### Data to process

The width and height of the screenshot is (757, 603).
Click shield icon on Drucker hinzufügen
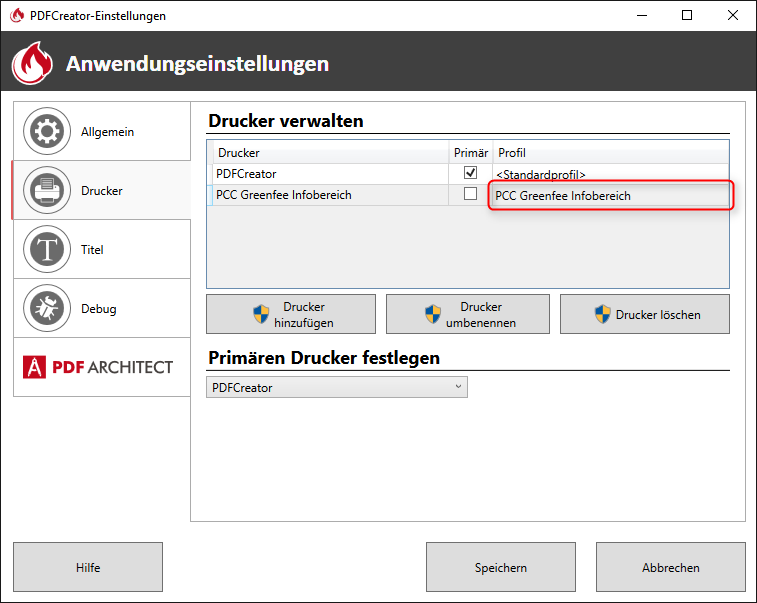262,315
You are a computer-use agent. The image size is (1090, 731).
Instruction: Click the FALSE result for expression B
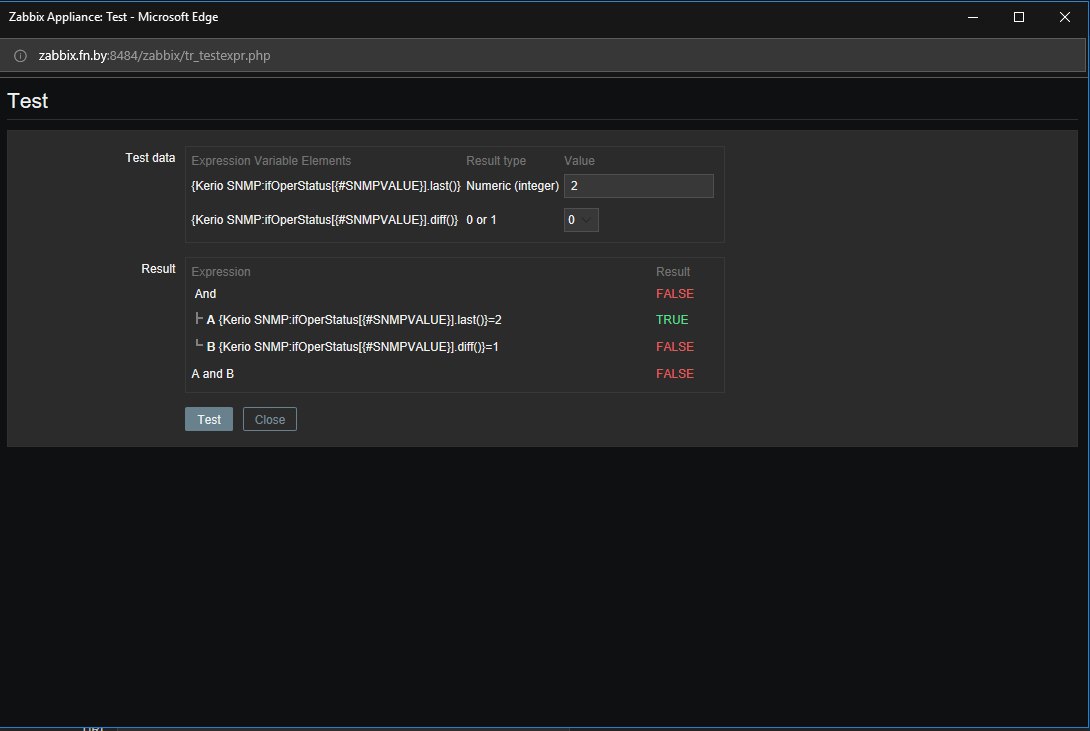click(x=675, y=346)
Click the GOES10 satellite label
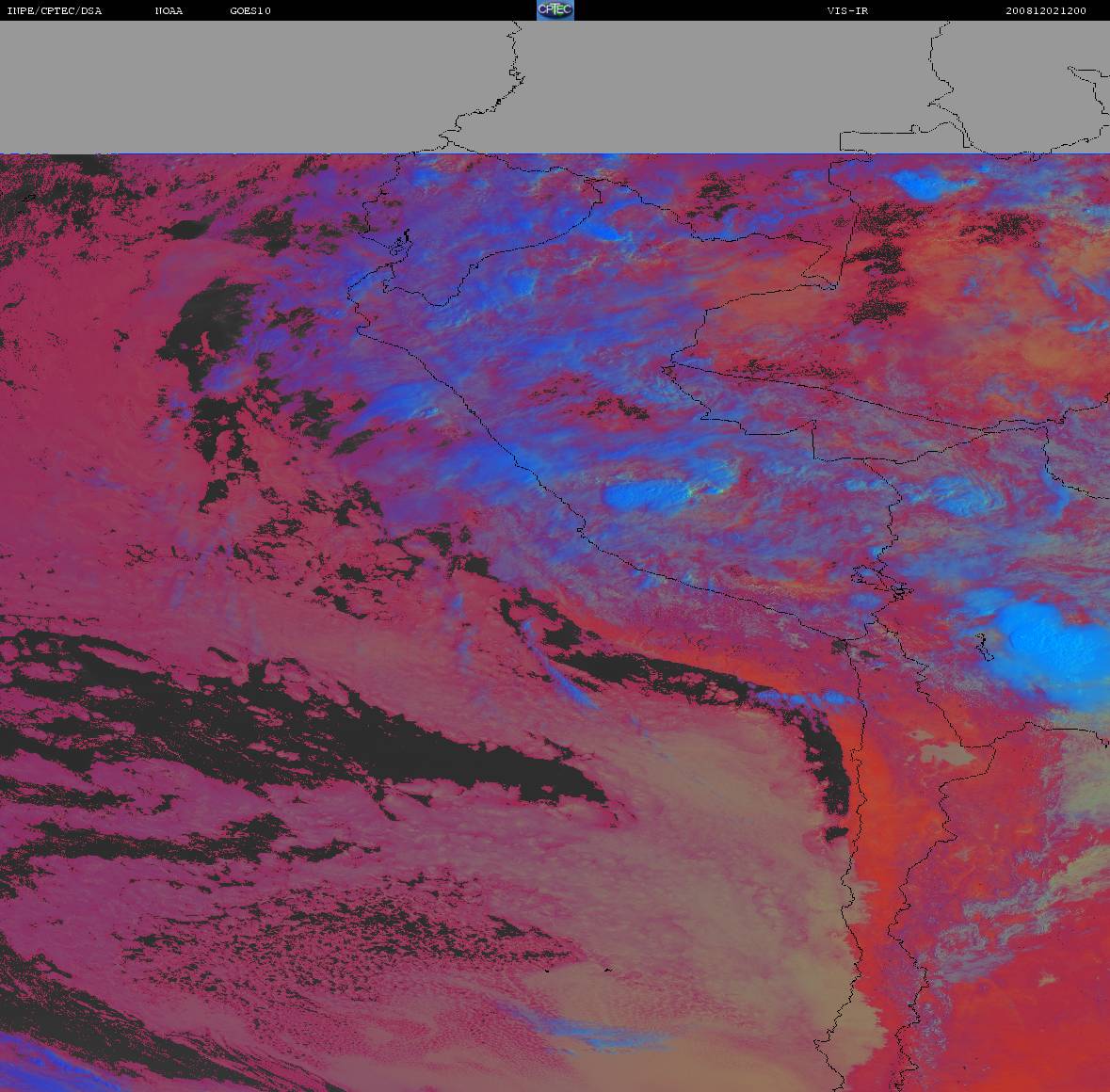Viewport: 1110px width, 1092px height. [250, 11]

######

== Task instructions ==
Reproduce the data from the line containing "You are a computer-use" through the end of the data, both ends included, with the requests, and shift every number in the answers (the coordinates and the viewport dimensions) up by 22. Omit the pictures.

== Right answer ==
You are a computer-use agent. The image size is (1090, 731).
Instruction: Click the FALSE result for expression B
click(x=697, y=368)
Click the GOES10 satellite label
Viewport: 1132px width, 1114px height. [272, 33]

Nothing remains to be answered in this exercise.